Firenze, 81° Maggio Musicale Fiorentino: “Cardillac”

Teatro del Maggio Musicale Fiorentino – 81° Maggio Musicale Fiorentino
CARDILLAC
Opera in tre atti a quattro scene
Libretto di Ferdinand Lion da Das Fräulein von Scuderi di E. T. A. Hoffmann
Musica di Paul Hindemith
Cardillac MARTIN GANTNER
La figlia GUN-BRIT BARKMIN
L’ufficiale II FERDINAND VON BOTHMER
Il commerciante d’oro PAVEL KUDINOV
Il cavaliere JOHANNES CHUM
La dama JENNIFER LARMORE
Il comandante della polizia militare ADRIANO GRAMIGNI
Orchestra e Coro del Maggio Musicale Fiorentino
Direttore Fabio Luisi
Maestro del coro Lorenzo Fratini
Regia Valerio Binasco
Assistente alla regia João Carvalho Aboim
Scene Guido Fiorato
Assistente alla scenografia Anna Varaldo
Costumi Gianluca Falaschi
Assistente costumista Anna Missaglia
Luci Pasquale Mari

Firenze, 15 maggio 2018

Il Maggio Musicale Fiorentino che si è appena aperto, l’ottantunesimo e più longevo festival italiano dedicato alla musica classica, è stato accompagnato dai suoi ideatori e organizzatori da una frase emblematica o, se vogliamo, da un motto: Dialoghi ai confini della libertà.
Si parla ovviamente della libertà dell’arte di attraversare le barriere spaziali, temporali e di appartenenza e di dialogare con tutti i possibili fruitori, invadendo la città con iniziative che spaziano in campi performativi diversi, mirate a coinvolgere un pubblico più vasto e di tipologia più eterogenea rispetto agli habitue di teatri e sale da concerto.
Ma il tema della libertà dell’artista si può declinare anche in modi diversi e adattarsi benissimo all’Opera inaugurale, Cardillac di Paul Hindemith, da almeno due punti di vista.
Prima di tutto perché Hindemith, per le sue scelte stilistiche ed estetiche, venne classificato dal Terzo Reich come autore di musica ‘degenerata’ e costretto all’esilio negli Stati Uniti; in secondo luogo perché Cardillac mette in scena una metafora tragica e violenta del rapporto tra l’artista e la sua opera; il rifiuto del protagonista di far circolare per il mondo i suoi capolavori e la rivendicazione della proprietà materiale dei prodotti del suo genio possono essere letti come un’affermazione della libertà dell’artista nei confronti del mercato, un diritto di tutelare la dignità del suo lavoro da una fruizione commerciale banalizzante.
Da un racconto di Hoffmann che precorre la letteratura “gialla” e “poliziesca”, Hindemith e il suo librettista ottengono un condensato che ne preserva gli aspetti più moderni e psicologicamente interessanti e che si incentra interamente sul protagonista Cardillac.

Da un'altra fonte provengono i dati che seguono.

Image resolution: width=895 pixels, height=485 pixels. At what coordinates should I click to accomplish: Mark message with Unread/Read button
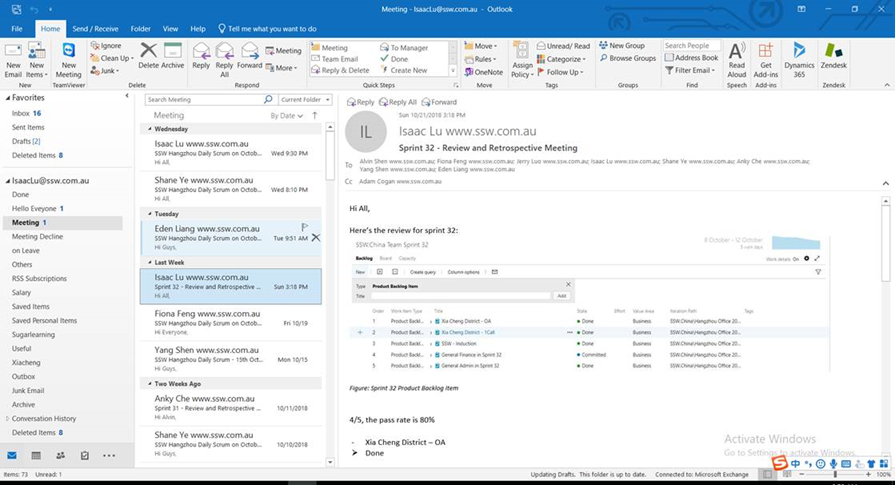(x=563, y=46)
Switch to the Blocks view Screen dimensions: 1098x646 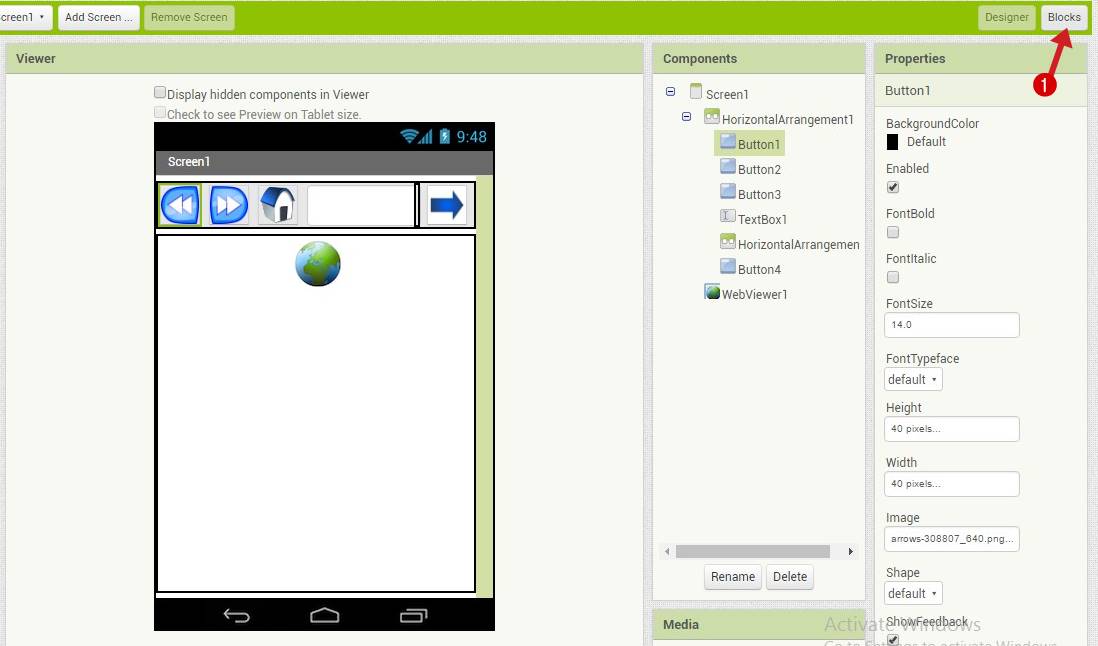1063,16
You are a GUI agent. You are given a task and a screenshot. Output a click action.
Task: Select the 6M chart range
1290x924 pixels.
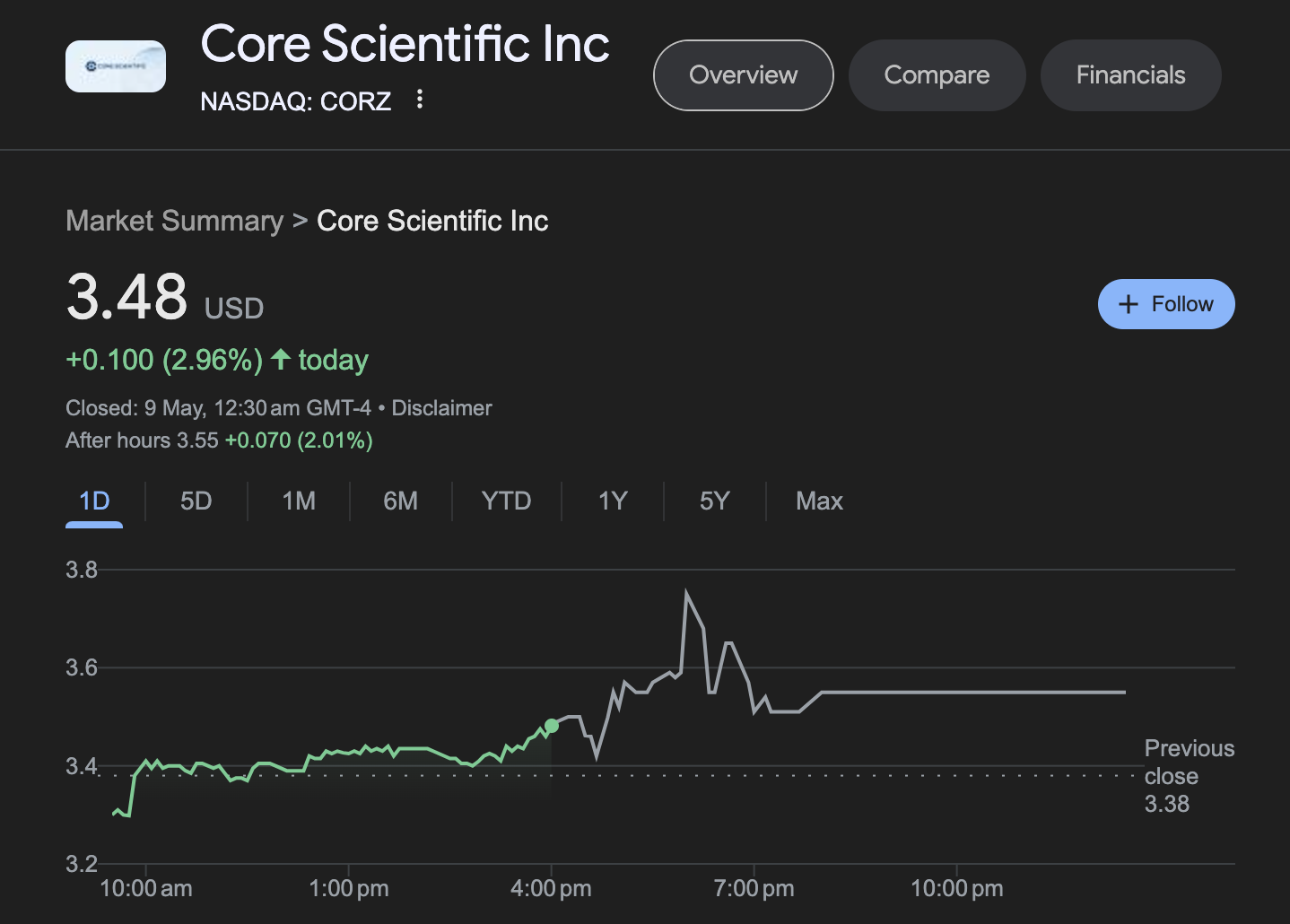point(400,501)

Cardillac è il più famoso orafo di Parigi, la cui genialità è unanimemente riconosciuta; improvvisamente la città viene sconvolta da una serie di morti misteriose. Si scopre che ogni omicidio è accompagnato dalla sottrazione di un preziosissimo gioiello, appena acquistato proprio dal famoso maestro.
Costui vive solo con la Figlia, nella dedizione assoluta alla sua arte, e, nel procedere dell’opera, manifesta un attaccamento morboso ai suoi lavori, che culmina con la visita del Re di Francia al suo atelier, durante la quale Cardillac perde il controllo all’idea di doversi separare da qualcuno dei suoi tesori; quando finalmente il Re e i cortigiani si allontanano senza aver fatto acquisti, Cardillac dichiara che non si sarebbe fatto scrupolo di uccidere il sovrano stesso per rientrare in possesso di una delle sue creazioni, rivelando di essere proprio lui il misterioso assassino.

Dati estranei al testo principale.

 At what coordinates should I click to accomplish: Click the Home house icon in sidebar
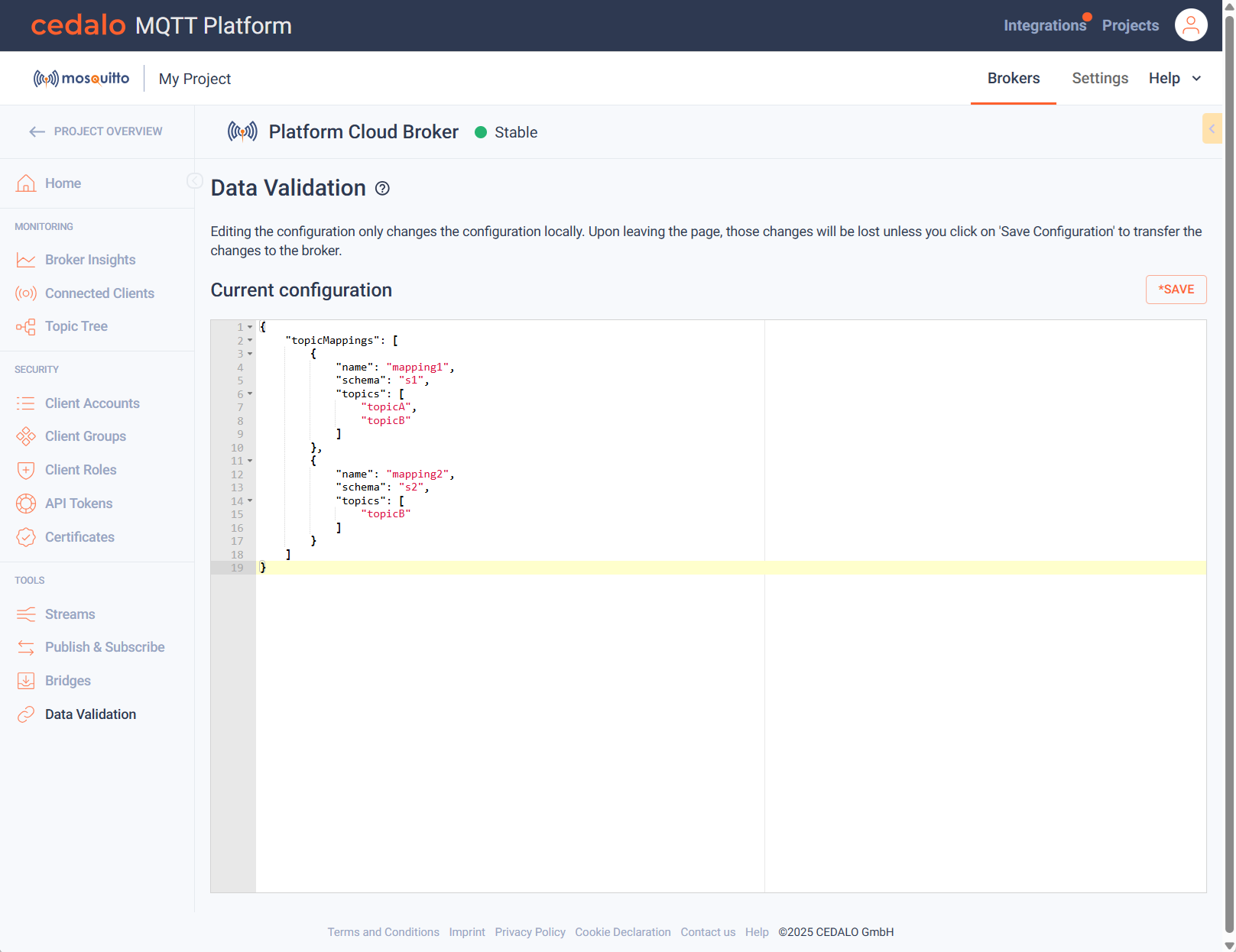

Frattanto la Figlia è tormentata da un conflitto interiore, non sa decidere se seguire il suo innamorato, un ufficiale che le chiede di fuggire con lui, o rimanere con il padre, al quale è legata da un profondo affetto e che intuisce fragile e bisognoso della sua presenza.

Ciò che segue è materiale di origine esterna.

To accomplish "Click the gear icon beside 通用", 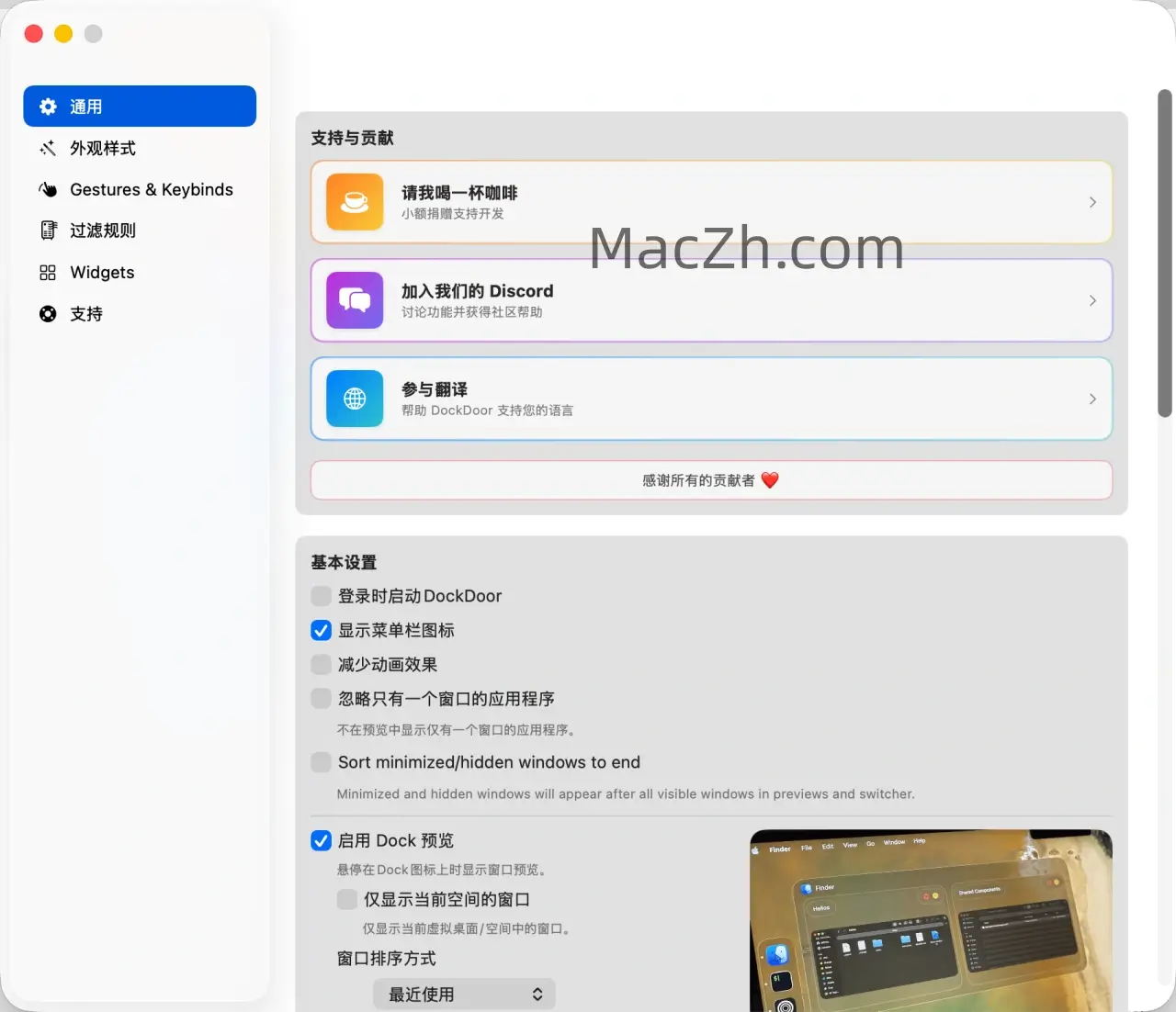I will [48, 107].
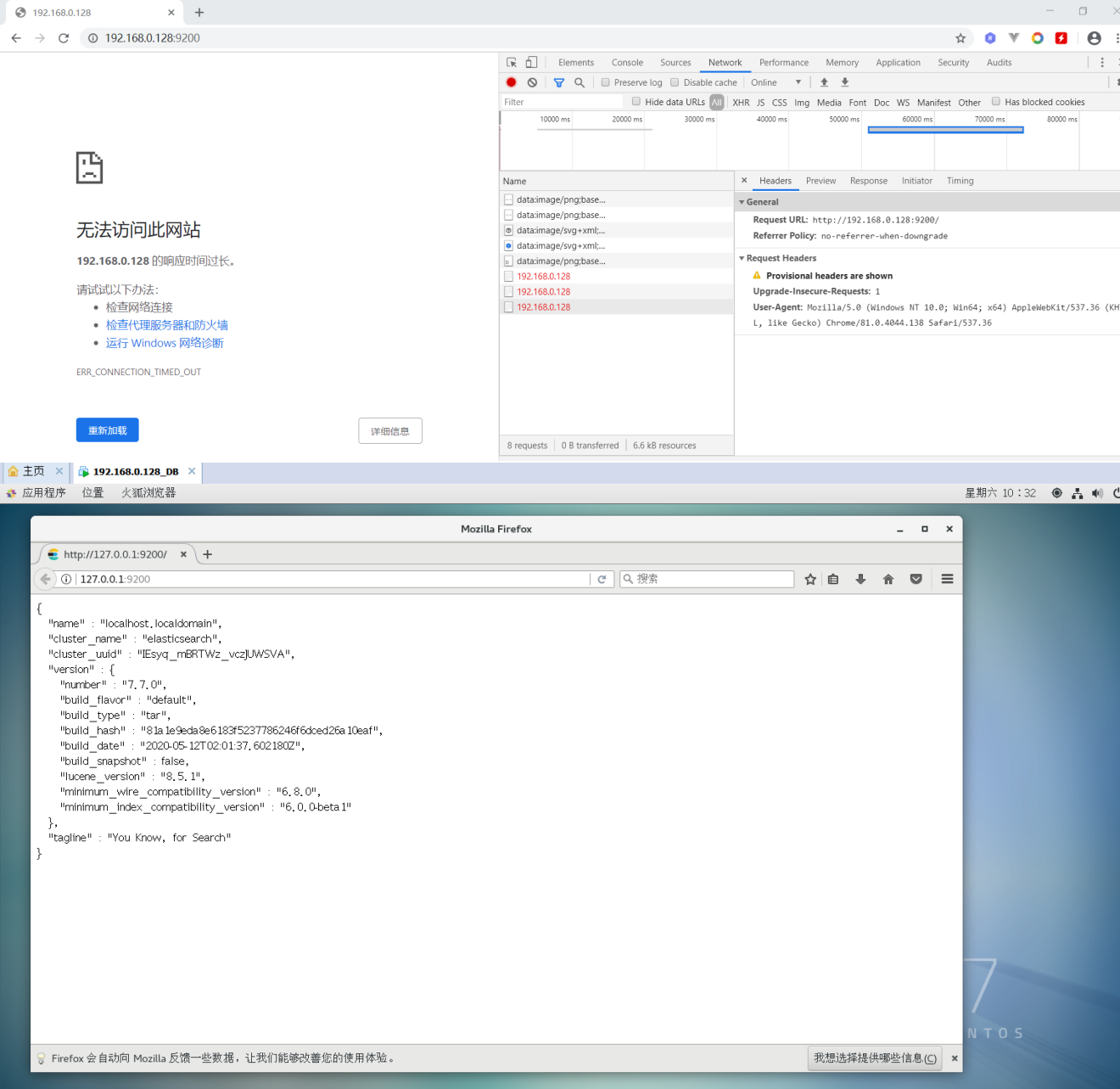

Cardillac, al contrario, reagisce con indifferenza, rivendicando la consapevolezza della sua eccellenza creativa e le dice che può andarsene senza preoccuparsi per lui, che vive solo per la sua arte.
L’Ufficiale vede inizialmente Cardillac come un rivale, ma allo stesso tempo ne è sempre più affascinato; intuendo un legame tra l‘orafo e i delitti, acquista, quasi strappandola a viva forza dalle sue mani, una collana, paga e se ne va. Presto Cardillac lo raggiunge armato e lo aggredisce; nella colluttazione l’Ufficiale rimane solo leggermente ferito e decide di difendere Cardillac dalla polizia e dalla furia della folla, incolpando al suo posto il Commerciante d’oro che ha assistito al fatto.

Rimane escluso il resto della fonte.